WORK REQUIRED: What lines below hold the string "house"? Copy them all.

· · · · · · ·

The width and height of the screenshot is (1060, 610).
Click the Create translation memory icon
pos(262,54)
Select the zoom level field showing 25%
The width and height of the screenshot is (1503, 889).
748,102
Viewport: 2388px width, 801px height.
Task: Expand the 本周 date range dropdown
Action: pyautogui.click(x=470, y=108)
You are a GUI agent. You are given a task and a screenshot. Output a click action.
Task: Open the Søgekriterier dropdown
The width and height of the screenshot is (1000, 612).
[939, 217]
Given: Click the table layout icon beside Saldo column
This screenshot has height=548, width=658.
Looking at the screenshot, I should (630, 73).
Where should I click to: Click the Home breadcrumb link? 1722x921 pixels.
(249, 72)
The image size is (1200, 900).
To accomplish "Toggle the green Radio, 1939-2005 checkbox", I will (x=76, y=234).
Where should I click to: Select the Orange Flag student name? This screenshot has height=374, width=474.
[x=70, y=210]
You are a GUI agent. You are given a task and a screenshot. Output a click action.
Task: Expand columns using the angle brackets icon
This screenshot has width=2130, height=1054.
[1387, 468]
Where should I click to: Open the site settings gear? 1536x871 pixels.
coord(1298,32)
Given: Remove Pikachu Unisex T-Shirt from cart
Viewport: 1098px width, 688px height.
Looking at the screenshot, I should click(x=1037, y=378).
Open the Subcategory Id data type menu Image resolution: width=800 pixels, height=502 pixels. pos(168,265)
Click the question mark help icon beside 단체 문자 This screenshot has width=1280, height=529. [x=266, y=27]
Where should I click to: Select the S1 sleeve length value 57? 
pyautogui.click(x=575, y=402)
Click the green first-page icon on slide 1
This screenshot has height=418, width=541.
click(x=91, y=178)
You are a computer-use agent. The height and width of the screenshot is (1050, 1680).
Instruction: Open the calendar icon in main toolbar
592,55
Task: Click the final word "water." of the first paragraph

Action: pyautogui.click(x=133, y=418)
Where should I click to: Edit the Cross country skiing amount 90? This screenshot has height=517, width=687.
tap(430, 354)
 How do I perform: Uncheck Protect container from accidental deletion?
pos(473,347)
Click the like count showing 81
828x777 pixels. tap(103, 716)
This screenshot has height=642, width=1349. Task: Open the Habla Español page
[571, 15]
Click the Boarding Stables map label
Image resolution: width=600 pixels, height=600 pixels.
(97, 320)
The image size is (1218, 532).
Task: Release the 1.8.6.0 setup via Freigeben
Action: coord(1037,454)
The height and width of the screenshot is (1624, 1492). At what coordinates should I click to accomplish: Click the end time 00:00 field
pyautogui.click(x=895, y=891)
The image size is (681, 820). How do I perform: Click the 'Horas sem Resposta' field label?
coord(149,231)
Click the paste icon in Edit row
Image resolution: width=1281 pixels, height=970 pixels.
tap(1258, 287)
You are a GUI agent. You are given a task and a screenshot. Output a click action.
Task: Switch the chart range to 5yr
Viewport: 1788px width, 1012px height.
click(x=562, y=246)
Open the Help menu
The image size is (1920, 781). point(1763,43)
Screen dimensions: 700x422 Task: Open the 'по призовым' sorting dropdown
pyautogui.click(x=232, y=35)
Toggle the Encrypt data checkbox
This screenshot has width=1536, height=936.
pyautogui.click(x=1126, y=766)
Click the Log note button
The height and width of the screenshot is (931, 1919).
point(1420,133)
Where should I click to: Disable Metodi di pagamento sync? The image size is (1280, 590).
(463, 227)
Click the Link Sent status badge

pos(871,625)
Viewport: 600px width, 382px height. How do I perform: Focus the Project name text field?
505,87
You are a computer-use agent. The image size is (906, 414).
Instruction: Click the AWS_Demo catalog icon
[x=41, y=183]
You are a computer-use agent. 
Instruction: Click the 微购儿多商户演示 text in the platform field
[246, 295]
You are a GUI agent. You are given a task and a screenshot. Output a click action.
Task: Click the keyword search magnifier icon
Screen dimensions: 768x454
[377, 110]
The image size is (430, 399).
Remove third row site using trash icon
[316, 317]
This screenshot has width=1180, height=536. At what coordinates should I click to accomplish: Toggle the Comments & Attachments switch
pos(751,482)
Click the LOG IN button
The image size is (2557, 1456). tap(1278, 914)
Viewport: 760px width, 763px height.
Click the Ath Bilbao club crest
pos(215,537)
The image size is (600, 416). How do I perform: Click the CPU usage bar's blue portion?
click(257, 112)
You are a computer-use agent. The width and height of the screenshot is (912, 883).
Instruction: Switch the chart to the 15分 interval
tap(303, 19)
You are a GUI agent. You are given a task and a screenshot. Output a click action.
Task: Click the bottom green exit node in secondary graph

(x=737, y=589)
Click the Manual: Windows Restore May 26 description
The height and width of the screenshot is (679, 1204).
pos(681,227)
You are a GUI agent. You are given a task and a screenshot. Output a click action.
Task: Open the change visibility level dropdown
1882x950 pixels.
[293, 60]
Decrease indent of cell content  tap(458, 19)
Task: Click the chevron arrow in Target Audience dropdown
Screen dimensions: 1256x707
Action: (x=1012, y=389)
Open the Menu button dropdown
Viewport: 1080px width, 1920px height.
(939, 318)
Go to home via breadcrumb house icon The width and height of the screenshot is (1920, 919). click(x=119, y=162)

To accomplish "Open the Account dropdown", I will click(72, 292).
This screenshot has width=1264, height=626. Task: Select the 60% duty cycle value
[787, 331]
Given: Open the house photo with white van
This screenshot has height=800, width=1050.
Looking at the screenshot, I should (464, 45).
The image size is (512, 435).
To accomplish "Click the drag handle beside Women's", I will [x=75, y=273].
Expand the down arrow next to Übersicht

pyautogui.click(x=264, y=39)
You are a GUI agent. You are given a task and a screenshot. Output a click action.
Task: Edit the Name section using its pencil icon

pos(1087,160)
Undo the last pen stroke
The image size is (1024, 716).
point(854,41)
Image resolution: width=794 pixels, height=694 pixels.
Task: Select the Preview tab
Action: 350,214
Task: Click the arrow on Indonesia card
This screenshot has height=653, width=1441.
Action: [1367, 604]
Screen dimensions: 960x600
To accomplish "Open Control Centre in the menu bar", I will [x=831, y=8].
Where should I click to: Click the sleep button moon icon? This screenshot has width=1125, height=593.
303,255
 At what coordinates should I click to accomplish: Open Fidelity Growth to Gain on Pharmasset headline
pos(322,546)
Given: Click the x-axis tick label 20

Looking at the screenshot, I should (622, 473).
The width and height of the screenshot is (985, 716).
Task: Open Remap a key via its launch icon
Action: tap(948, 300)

· · · · · · ·

THE COMPLETED TASK:
Go to home via breadcrumb house icon The width and height of the screenshot is (1920, 919). click(x=119, y=162)
Given: Open the house photo with white van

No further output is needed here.